Charts were reviewed for 18 anesthesiologists and 4 anesthesiology residents (N = 22; 95% male) who were under a monitoring contract due to an opiate use disorder. This included 11 charts for anesthesiologists who had taken naltrexone, as well as 11 charts for those who had not. It should be noted that anesthesiologists in this study received either oral or injectable naltrexone, although at the time of the study, only the oral form was FDA-approved for the treatment of opioid dependence. The IM formulation has since received FDA approval for the treatment of opioid dependence as well. The sample ranged in age from 29–56 years (M = 41.0 years, SD = 7.0). There were no group differences in age or gender.

Results

As seen in Table 2, anesthesiologists who took naltrexone were less likely to experience a relapse on opiates (as verified by random urine drug screening), and more likely to return to the practice of anesthesiology.
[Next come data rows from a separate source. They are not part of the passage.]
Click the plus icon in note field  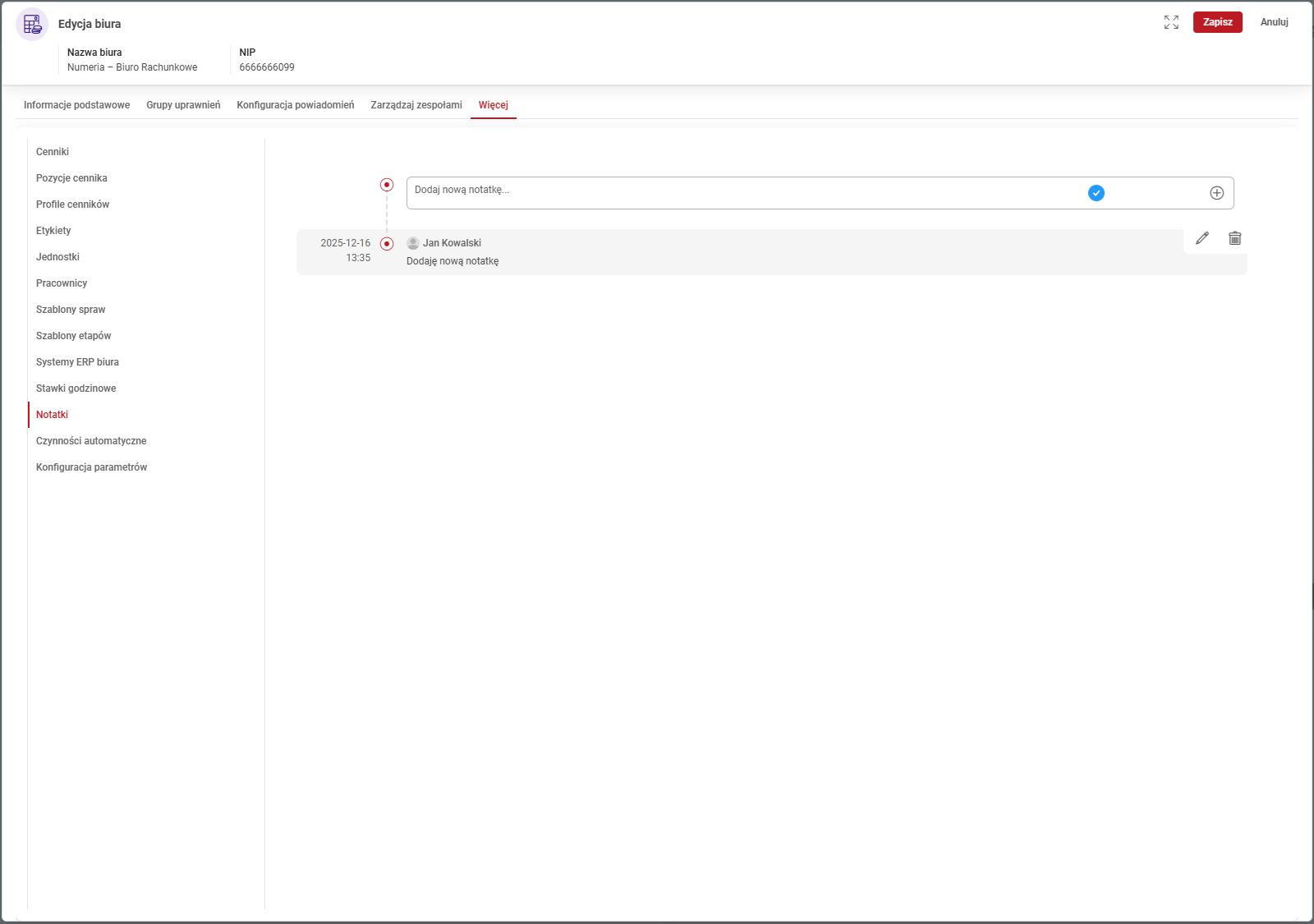point(1216,193)
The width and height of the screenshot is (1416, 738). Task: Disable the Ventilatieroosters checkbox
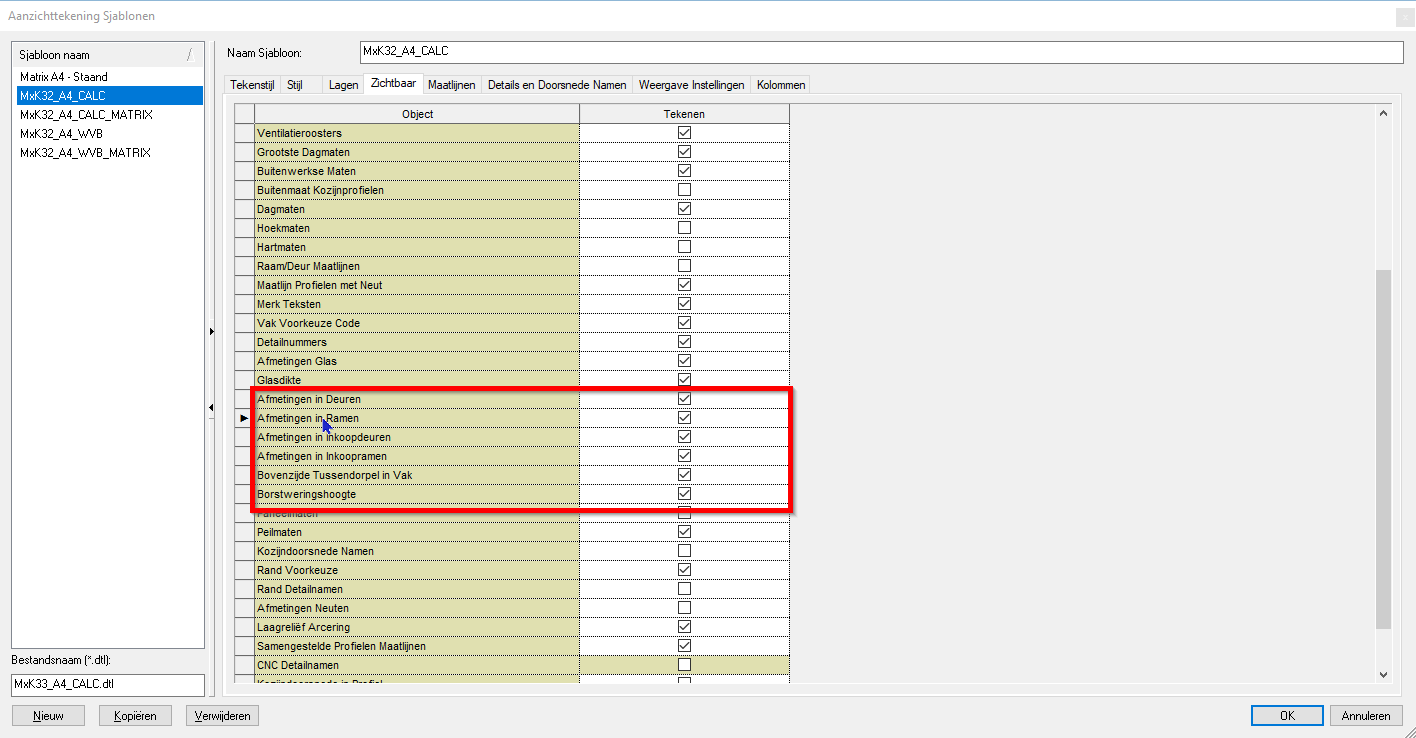click(684, 132)
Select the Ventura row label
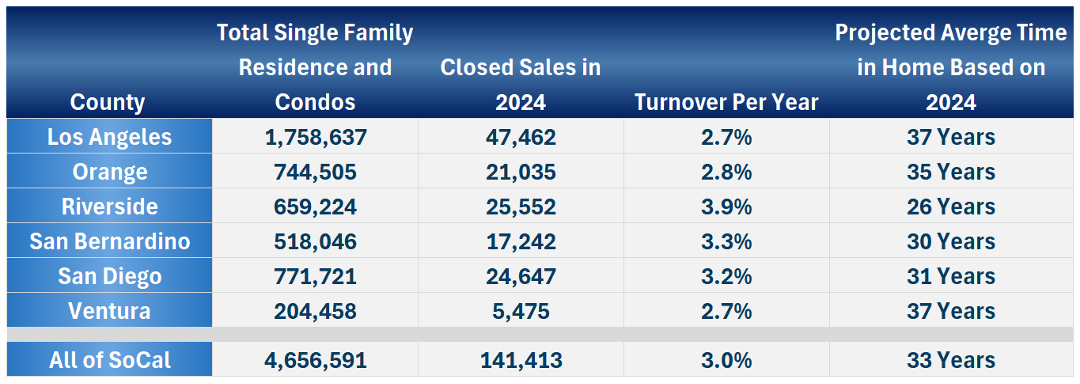The height and width of the screenshot is (384, 1080). point(110,310)
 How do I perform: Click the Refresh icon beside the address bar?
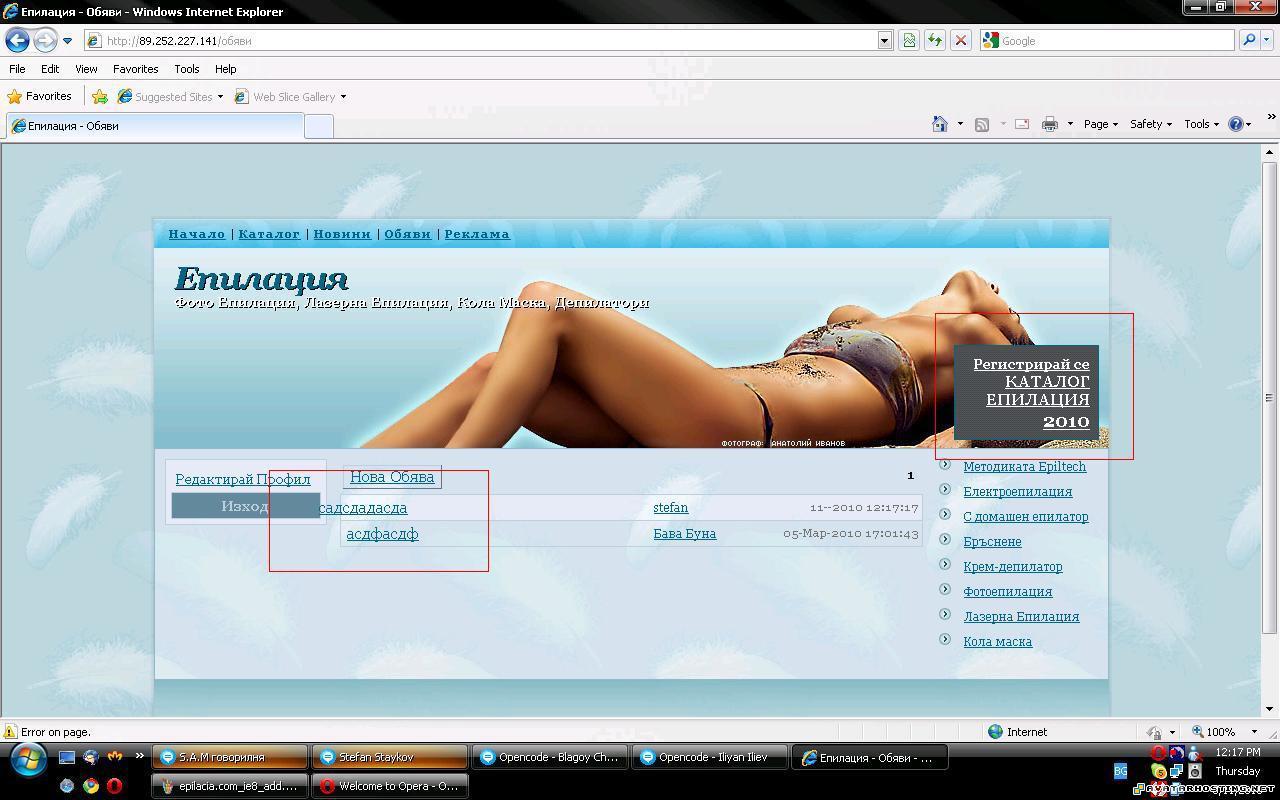pos(933,40)

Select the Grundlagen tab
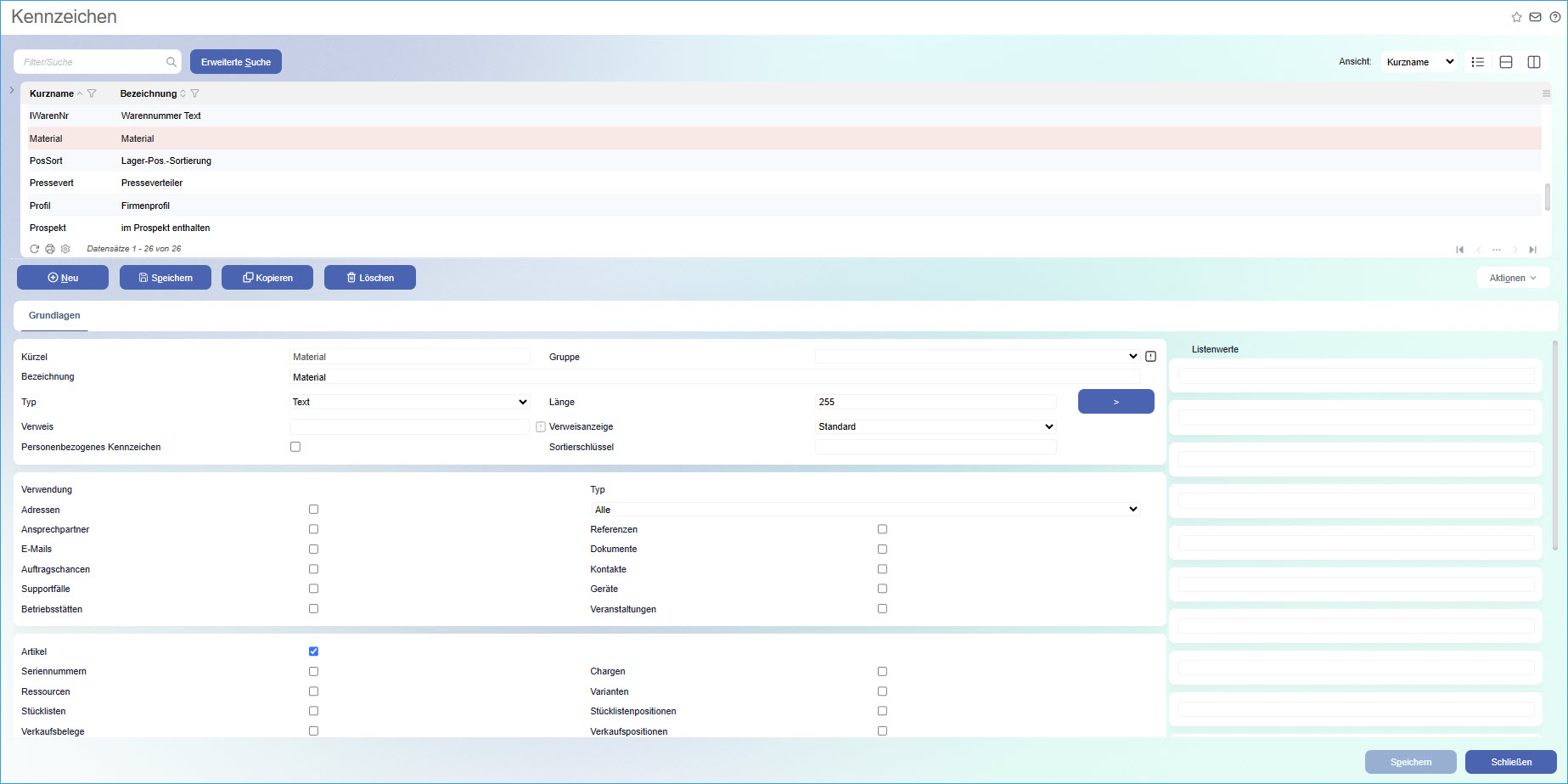point(54,315)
It is noteworthy that the one anesthesiologist who relapsed on opiates despite naltrexone treatment did so after his wife passed away. According to the chart notes, he admitted that he “didn’t even get high.” One other anesthesiologist taking naltrexone did relapse on an inhalant (nitrous oxide). In addition, 5 of the 11 anesthesiologists who took naltrexone had previously experienced a documented relapse on opiates or other drugs prior to beginning treatment with naltrexone.

Table 2.

Group differences among anesthesiologists who did or did not take naltrexone

Naltrexone Group (M or %) No Naltrexone Group (M or %) t or X2
Male gender 100% 95% ns
Age 41.5 40.5 ns
Opiate relapse 9.1% 72.7% 9.21**
Return to Work in Anesthesiology 81.8% 9.1% 11.73***
Years Opiate-Free in Anesthesiology 3.36 1.36 2.52*

Note:

*

p < .05,

**

p < .01,

***

p < .001

Figure 1 shows a graphical representation of the results. Regarding the group that did not take naltrexone, it is significant that only 3 of the 11 did not experience a relapse on opiates. This included one anesthesiologist who left the field of anesthesiology immediately after referral to the monitoring program to become a medical consultant, one whose chart notes indicate that he reported being “terrified” of returning to anesthesiology, and instead applied for Disability benefits then retrained in Addiction Medicine, and one physician who was a resident at the time and successfully returned to his residency. Further review of his chart indicated that his primary diagnosis was actually Alcohol Dependence, and his suspected Opiate Abuse was never verified with a positive urine screen. Finally, one anesthesiologist who did not take naltrexone successfully began practicing Pain Medicine without a relapse. Like the naltrexone-treated group, these anesthesiologists had significant relapse histories. Indeed 7 of the 11 anesthesiologists who did not take naltrexone had multiple documented relapses on opiates or other drugs.

Figure 1.

Figure 1

Group differences in outcome

Thus far, the anesthesiologists who took naltrexone have maintained abstinence from opiates, as verified by urine drug screening, for 3.36 years (SD = 1.57, range = 0 to 5 or more years). Those who have remained relapse-free have each completed at least 2.5 years of monitoring without incident, while the two physicians who experienced a relapse (one on opiates, one on nitrous oxide), did so within the first two years of monitoring. Despite the truncated length of follow-up for the naltrexone group, the average period of opiate abstinence for the naltrexone group was significantly longer than the average period of opiate abstinence for the no-naltrexone group (M = 1.36 years SD = 2.11, range = 0 to 7 years or more (see Table 2). Seven of the 8 anesthesiologists in the no-naltrexone group experienced a relapse (six on opiates plus or minus other drugs, and one on cocaine) within the first two years of their monitoring. The final anesthesiologist’s relapse was discovered during his third year of monitoring.

Discussion

The results of this study strongly suggest that mandated naltrexone treatment for anesthesiologists returning to practice serves as a powerful aid in maintaining sobriety and employment in their chosen profession. The naltrexone group was less likely to experience a relapse, more likely to return to successful practice of anesthesiology, and achieved more opiate-free years of work in their field. Despite the small sample size of this study, these effects all achieved statistical significance.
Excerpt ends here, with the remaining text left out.